The Reporting and Methodological Recommendations for Observational Studies Estimating the Effects of Deprescribing Medications (REMROSE‐D) ISPE‐Endorsed Guidance
Kaleen N. Hayes, Joshua D. Niznik, Danijela Gnjidic, Frank Moriarty, Dimitri Bennett, Marie‐Laure Laroche, Denis Talbot, Matthew Alcusky, Maurizio Sessa, Antoinette B. Coe, Caroline Sirois, Andrew R. Zullo, Xiaojuan Li, Sri Harsha Chalasani, Jehath Syed, Mouna Sawan

TL;DR
This paper introduces REMROSE-D, a new set of guidelines to improve the quality and reporting of observational studies on deprescribing medications.
Contribution
The paper presents REMROSE-D, a consensus-based guidance framework for methodological and reporting standards in deprescribing studies.
Findings
The REMROSE-D guidance includes 23 consensus-based recommendations for deprescribing studies.

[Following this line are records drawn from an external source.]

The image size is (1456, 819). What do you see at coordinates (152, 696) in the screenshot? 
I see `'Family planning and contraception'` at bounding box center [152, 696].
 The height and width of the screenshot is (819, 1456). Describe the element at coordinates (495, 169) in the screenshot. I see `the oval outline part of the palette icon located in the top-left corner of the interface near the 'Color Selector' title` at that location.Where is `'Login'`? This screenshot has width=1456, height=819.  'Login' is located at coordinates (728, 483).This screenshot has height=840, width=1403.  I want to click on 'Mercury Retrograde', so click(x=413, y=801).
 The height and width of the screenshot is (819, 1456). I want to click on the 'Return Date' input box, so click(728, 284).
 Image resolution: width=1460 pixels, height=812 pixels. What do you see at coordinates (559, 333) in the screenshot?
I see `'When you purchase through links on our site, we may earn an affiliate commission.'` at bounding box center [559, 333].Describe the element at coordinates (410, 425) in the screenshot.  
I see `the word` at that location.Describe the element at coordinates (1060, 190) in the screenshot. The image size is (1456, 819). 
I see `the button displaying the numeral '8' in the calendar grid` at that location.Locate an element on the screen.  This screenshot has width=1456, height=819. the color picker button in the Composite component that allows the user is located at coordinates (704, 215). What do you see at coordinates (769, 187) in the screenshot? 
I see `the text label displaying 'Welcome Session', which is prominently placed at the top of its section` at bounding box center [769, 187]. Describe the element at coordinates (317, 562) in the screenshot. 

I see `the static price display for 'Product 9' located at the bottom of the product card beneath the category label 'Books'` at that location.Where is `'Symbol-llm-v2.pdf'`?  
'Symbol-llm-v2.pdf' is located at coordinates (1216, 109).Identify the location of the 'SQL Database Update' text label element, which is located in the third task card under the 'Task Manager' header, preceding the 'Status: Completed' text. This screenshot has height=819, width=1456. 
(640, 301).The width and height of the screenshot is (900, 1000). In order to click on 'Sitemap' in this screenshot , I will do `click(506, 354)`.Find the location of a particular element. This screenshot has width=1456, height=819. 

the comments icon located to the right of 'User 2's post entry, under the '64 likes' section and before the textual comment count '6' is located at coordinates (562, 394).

Recommendations cover key areas like time zero definition, deprescribing definitions, and immortal time bias avoidance.
The guidance was developed through a modified Delphi process involving 55 participants in two rounds.
Abstract
Pharmacoepidemiologic studies on deprescribing are challenging to implement, yet little guidance exists on methods to avoid bias and minimum reporting for replicability and appraisal. We developed consensus recommendations for the methods and reporting of observational studies that aim to examine the effects of deprescribing. We formed candidate recommendations based on our prior systematic review that methodologically appraised observational studies on deprescribing. We then conducted a two‐round modified Delphi process with researchers working in deprescribing pharmacoepidemiology to refine, select, and reach consensus on recommendations for a checklist based on > 70% agreement of their importance. We termed this list the REMROSE‐D (Reporting and Methodological Recommendations for Observational Studies estimating the Effects of Deprescribing medications) guidance. Twenty‐three…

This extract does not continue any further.